** What the task asks **
Below are the records; copy exactly the stretch from the line containing "Task: Click the TeamViewer logo in title bar" through the line containing "Open the Maven", both ends included, and nothing else.
[[ Given records open ]]
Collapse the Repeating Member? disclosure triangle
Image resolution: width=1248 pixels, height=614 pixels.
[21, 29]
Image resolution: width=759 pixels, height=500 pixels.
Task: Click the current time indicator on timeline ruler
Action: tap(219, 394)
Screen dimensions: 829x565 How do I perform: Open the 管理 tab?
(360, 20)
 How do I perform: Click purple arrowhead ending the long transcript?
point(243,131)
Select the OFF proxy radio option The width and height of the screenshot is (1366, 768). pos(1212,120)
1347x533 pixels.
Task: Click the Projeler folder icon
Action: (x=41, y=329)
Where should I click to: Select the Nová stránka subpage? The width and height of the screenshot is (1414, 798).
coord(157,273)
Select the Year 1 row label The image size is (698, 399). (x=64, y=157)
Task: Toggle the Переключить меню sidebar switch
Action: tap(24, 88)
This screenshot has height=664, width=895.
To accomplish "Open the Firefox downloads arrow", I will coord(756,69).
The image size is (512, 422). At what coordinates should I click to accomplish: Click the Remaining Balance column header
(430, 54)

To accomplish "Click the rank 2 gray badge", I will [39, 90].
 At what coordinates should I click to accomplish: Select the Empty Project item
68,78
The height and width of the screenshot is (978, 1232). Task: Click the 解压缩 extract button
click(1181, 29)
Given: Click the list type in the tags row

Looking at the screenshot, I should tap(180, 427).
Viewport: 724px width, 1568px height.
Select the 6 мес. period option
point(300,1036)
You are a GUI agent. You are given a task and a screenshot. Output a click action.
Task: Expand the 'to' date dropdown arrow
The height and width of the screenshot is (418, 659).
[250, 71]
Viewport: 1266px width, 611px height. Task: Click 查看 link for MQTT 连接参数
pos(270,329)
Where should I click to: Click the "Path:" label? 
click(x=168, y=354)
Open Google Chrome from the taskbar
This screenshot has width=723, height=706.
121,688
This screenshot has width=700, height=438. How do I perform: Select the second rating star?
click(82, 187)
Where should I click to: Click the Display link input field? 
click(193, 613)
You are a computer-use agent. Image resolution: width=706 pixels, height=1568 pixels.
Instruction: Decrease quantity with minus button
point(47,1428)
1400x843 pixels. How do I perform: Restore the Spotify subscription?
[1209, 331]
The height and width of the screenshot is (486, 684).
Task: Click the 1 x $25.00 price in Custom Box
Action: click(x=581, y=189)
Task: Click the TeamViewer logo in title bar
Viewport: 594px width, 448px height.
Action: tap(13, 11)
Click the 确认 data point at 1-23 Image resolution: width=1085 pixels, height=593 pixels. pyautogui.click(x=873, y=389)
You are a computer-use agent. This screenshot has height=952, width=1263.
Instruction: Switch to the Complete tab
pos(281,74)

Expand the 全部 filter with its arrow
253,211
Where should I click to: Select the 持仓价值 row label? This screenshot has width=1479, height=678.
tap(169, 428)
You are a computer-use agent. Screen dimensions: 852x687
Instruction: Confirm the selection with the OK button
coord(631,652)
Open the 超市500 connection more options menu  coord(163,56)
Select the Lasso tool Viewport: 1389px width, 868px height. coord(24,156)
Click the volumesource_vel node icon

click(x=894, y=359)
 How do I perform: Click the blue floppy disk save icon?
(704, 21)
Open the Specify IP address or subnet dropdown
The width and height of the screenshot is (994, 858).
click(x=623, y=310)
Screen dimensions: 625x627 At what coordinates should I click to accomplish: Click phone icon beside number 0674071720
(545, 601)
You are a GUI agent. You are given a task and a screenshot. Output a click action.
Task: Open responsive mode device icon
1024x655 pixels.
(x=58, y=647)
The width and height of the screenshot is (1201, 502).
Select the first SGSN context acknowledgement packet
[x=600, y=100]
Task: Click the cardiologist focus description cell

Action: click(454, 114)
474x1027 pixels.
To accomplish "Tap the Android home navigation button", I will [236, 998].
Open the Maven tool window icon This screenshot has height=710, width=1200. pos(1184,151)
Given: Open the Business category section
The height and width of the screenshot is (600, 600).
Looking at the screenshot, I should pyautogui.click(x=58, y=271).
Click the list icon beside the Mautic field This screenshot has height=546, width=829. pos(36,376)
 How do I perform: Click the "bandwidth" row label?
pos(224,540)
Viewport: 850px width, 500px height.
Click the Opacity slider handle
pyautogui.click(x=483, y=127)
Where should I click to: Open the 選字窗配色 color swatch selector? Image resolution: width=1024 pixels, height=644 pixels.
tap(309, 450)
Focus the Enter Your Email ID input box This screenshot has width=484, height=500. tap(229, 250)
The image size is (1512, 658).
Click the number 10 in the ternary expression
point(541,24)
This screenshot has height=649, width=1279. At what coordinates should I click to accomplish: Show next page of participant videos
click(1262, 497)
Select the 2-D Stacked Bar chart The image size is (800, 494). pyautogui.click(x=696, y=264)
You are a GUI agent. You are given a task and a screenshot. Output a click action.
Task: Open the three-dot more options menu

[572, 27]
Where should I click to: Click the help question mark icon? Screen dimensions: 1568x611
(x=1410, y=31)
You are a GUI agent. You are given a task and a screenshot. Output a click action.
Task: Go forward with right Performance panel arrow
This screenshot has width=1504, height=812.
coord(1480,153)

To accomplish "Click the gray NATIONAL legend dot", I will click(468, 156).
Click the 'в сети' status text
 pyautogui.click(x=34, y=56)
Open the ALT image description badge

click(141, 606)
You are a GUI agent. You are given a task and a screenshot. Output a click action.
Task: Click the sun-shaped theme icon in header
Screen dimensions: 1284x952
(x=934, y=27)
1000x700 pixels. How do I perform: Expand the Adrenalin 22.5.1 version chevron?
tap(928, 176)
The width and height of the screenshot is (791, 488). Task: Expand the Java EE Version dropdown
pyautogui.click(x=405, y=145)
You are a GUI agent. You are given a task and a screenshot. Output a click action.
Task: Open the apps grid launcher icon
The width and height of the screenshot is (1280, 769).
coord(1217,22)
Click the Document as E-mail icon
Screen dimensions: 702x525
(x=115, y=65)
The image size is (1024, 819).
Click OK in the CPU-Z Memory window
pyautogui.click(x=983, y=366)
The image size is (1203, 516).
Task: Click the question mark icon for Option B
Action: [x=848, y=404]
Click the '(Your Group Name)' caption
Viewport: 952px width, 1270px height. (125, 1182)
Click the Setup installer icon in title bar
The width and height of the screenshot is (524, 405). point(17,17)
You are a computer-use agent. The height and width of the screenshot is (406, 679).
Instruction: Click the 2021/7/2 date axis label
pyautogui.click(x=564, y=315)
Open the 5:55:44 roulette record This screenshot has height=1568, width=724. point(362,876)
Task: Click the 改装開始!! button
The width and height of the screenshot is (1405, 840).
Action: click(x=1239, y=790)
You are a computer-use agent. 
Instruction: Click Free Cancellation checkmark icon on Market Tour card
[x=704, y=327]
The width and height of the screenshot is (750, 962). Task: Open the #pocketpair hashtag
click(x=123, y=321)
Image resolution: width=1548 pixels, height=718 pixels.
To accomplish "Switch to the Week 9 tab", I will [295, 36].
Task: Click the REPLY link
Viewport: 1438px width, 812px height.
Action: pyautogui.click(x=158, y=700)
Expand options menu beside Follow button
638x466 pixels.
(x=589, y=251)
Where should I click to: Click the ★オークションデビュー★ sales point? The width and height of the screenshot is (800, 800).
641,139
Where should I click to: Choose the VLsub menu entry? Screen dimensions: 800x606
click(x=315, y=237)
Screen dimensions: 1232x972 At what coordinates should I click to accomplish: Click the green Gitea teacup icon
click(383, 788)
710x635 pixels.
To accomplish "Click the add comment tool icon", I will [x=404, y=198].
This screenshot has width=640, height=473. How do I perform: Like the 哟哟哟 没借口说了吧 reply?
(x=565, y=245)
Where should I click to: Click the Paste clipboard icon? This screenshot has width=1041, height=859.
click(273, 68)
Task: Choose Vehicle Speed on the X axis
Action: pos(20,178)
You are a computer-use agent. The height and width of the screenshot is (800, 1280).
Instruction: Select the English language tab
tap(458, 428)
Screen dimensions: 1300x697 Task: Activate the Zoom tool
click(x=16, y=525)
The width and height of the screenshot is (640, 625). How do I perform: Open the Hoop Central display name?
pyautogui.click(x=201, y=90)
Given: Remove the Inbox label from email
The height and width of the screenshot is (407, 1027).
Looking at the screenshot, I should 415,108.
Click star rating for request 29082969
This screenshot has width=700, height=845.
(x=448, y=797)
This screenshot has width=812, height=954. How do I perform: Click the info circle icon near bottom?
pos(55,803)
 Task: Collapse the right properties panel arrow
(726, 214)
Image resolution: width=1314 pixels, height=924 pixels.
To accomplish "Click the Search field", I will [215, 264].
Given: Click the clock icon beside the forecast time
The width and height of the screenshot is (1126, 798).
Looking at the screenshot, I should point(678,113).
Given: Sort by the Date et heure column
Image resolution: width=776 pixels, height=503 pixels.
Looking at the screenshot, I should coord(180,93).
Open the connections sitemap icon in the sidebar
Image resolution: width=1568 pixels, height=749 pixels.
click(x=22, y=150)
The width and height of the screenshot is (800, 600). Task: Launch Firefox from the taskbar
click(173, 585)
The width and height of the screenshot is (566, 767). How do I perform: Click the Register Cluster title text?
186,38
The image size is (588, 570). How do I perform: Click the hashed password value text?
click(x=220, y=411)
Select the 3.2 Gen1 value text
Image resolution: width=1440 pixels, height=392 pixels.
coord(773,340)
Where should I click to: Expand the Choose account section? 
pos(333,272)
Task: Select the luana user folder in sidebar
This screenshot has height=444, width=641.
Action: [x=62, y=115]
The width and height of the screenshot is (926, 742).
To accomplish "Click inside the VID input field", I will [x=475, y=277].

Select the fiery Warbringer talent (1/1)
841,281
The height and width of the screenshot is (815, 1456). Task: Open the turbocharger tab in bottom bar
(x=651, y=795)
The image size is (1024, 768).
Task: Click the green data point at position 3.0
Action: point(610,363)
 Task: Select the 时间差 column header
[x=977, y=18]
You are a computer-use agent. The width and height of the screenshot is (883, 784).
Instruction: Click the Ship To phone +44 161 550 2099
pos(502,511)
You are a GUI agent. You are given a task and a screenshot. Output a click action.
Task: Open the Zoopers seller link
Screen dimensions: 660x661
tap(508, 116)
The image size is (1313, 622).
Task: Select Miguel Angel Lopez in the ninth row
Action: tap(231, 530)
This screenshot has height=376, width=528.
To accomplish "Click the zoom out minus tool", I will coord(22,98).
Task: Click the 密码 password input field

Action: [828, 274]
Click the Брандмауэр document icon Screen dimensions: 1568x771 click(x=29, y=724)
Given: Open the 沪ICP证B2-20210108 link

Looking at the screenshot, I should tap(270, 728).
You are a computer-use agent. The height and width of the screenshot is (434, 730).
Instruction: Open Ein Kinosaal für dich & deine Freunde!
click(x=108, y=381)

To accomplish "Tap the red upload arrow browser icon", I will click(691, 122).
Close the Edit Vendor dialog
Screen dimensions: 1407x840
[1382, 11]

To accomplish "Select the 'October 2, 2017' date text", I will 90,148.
[[ Given records closed ]]
** Task solution **
Task: Click the TeamViewer logo in title bar
Viewport: 594px width, 448px height.
Action: tap(13, 11)
Click the 确认 data point at 1-23 Image resolution: width=1085 pixels, height=593 pixels. pyautogui.click(x=873, y=389)
You are a computer-use agent. This screenshot has height=952, width=1263.
Instruction: Switch to the Complete tab
pos(281,74)

Expand the 全部 filter with its arrow
253,211
Where should I click to: Select the 持仓价值 row label? This screenshot has width=1479, height=678.
tap(169, 428)
You are a computer-use agent. Screen dimensions: 852x687
Instruction: Confirm the selection with the OK button
coord(631,652)
Open the 超市500 connection more options menu  coord(163,56)
Select the Lasso tool Viewport: 1389px width, 868px height. coord(24,156)
Click the volumesource_vel node icon

click(x=894, y=359)
 How do I perform: Click the blue floppy disk save icon?
(704, 21)
Open the Specify IP address or subnet dropdown
The width and height of the screenshot is (994, 858).
click(x=623, y=310)
Screen dimensions: 625x627 At what coordinates should I click to accomplish: Click phone icon beside number 0674071720
(545, 601)
You are a GUI agent. You are given a task and a screenshot. Output a click action.
Task: Open responsive mode device icon
1024x655 pixels.
(x=58, y=647)
The width and height of the screenshot is (1201, 502).
Select the first SGSN context acknowledgement packet
[x=600, y=100]
Task: Click the cardiologist focus description cell

Action: click(454, 114)
474x1027 pixels.
To accomplish "Tap the Android home navigation button", I will [236, 998].
Open the Maven tool window icon This screenshot has height=710, width=1200. pos(1184,151)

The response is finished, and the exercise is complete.